_WHAT YOU WILL DO_
Pull every line containing "computer" out of the material below.

_STORED DATA_
#####

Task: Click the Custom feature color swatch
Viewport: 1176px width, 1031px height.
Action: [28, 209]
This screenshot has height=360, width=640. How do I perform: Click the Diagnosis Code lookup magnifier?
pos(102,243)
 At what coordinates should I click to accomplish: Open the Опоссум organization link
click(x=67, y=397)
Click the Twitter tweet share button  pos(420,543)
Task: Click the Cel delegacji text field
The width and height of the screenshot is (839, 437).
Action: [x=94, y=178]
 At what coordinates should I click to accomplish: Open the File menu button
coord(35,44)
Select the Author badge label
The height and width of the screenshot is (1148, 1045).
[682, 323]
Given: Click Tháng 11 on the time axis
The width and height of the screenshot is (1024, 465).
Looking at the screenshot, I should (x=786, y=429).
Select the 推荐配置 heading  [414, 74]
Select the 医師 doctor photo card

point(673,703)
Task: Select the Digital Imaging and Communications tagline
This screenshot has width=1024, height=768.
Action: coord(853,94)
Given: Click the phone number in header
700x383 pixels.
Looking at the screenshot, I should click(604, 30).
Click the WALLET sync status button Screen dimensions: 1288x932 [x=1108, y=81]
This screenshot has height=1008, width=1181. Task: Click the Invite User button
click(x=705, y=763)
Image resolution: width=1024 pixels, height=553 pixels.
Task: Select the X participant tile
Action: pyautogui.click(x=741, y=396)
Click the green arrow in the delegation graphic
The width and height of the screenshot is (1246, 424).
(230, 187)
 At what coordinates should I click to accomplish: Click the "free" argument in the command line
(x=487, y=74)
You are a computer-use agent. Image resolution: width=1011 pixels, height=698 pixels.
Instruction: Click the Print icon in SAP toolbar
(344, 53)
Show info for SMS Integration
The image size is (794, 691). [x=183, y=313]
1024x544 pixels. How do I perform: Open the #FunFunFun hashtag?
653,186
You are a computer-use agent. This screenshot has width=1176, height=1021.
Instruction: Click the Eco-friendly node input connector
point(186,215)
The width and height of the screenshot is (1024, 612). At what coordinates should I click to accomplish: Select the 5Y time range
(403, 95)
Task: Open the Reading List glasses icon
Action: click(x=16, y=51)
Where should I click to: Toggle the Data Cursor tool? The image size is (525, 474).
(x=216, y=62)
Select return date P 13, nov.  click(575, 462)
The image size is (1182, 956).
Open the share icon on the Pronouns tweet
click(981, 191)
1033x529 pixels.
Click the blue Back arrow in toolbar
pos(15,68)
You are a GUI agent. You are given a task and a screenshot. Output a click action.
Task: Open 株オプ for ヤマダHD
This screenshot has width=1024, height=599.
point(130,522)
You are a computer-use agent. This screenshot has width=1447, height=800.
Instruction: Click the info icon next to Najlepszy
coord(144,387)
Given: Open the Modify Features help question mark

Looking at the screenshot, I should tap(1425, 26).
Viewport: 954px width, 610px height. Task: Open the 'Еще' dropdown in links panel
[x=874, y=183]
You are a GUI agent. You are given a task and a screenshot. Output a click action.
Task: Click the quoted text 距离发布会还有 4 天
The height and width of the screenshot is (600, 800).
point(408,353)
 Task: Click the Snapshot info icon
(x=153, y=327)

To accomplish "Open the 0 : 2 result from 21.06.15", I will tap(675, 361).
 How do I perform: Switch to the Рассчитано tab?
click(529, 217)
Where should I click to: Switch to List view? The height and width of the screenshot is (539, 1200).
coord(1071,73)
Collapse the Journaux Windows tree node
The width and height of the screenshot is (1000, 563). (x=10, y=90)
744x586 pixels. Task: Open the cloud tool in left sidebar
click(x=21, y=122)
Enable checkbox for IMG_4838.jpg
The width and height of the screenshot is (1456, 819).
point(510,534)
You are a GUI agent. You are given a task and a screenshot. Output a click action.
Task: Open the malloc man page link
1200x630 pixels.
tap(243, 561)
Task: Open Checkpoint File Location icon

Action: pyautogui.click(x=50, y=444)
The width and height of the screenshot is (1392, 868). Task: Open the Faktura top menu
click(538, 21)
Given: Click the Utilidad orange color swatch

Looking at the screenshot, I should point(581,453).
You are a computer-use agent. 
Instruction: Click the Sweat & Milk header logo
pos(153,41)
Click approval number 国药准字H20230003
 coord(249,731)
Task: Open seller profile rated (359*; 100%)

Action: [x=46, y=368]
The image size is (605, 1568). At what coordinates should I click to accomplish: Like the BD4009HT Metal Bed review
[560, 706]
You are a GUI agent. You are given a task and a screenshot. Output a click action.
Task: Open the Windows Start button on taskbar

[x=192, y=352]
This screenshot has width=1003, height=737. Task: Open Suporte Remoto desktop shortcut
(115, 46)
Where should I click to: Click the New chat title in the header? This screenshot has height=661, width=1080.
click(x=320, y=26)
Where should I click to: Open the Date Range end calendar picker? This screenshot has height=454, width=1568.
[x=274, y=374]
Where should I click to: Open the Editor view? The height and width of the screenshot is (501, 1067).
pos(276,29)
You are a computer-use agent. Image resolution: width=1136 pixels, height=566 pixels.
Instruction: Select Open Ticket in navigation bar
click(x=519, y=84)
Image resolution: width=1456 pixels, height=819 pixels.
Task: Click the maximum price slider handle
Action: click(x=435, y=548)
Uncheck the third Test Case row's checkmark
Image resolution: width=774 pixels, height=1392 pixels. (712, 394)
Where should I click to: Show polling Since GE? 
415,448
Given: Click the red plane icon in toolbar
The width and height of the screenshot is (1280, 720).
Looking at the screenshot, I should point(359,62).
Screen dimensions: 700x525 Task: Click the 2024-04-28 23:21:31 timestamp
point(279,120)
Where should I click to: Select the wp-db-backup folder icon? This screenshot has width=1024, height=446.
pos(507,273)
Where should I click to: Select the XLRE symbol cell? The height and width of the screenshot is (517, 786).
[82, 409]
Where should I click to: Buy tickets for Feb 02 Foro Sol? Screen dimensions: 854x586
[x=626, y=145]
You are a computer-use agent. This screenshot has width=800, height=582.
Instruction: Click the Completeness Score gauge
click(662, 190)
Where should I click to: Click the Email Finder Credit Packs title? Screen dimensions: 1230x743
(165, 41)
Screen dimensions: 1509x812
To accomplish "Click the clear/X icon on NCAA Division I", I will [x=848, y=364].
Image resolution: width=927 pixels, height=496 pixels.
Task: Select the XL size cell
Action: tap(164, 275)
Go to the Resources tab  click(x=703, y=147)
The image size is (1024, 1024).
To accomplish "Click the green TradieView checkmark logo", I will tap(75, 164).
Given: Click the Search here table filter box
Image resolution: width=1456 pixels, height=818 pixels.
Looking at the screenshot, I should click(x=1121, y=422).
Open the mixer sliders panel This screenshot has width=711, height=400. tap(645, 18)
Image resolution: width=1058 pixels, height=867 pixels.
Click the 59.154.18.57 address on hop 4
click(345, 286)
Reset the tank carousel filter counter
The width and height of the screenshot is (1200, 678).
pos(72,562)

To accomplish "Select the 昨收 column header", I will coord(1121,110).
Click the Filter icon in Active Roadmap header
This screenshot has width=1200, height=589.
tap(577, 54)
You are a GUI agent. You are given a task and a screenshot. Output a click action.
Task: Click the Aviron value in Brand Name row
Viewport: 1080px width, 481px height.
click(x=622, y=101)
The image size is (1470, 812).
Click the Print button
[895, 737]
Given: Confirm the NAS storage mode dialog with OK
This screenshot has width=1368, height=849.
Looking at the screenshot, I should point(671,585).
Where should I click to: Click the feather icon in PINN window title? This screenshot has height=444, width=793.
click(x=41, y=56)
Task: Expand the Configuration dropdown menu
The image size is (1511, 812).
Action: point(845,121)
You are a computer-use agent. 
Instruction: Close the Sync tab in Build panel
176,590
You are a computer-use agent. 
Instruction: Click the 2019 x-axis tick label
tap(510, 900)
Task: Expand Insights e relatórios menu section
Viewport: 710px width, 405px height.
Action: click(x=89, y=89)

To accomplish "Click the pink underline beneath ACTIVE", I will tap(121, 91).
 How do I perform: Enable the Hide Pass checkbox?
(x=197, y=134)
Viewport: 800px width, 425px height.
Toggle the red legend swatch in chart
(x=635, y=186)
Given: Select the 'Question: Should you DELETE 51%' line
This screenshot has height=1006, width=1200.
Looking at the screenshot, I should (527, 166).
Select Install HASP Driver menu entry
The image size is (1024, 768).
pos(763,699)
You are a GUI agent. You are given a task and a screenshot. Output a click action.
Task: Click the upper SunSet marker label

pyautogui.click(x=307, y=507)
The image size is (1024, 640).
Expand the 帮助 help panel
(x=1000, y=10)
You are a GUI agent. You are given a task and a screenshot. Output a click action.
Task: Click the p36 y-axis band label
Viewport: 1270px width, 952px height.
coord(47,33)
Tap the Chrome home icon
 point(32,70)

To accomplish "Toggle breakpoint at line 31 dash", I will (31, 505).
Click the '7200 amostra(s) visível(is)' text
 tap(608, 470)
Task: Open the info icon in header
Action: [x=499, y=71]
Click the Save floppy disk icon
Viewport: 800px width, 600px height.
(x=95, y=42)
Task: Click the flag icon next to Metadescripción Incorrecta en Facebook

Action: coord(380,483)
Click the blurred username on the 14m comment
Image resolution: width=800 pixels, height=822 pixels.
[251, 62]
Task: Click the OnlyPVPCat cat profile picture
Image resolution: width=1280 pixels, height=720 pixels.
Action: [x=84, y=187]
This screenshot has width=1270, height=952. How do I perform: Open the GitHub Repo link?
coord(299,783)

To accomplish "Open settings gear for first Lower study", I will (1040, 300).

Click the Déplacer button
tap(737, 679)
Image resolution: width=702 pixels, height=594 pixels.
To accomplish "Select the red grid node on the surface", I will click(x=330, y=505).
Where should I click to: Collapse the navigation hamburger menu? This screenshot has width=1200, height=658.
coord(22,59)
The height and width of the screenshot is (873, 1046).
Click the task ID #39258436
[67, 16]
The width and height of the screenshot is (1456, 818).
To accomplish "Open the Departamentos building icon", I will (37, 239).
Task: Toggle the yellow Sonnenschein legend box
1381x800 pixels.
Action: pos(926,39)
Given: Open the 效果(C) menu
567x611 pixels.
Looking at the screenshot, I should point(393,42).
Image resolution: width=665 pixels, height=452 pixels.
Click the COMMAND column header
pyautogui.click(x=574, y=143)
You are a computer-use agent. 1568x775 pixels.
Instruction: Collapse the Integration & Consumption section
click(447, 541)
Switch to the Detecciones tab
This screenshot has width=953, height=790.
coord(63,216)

#####

_EXERCISE ANSWER_
You are a computer-use agent. Image resolution: width=1011 pixels, height=698 pixels.
You are a computer-use agent. This screenshot has width=1176, height=1021.
You are a computer-use agent. This screenshot has width=1447, height=800.
You are a computer-use agent. 
You are a computer-use agent. Image resolution: width=1136 pixels, height=566 pixels.
You are a computer-use agent. This screenshot has width=800, height=582.
You are a computer-use agent. 
You are a computer-use agent. 
You are a computer-use agent. 1568x775 pixels.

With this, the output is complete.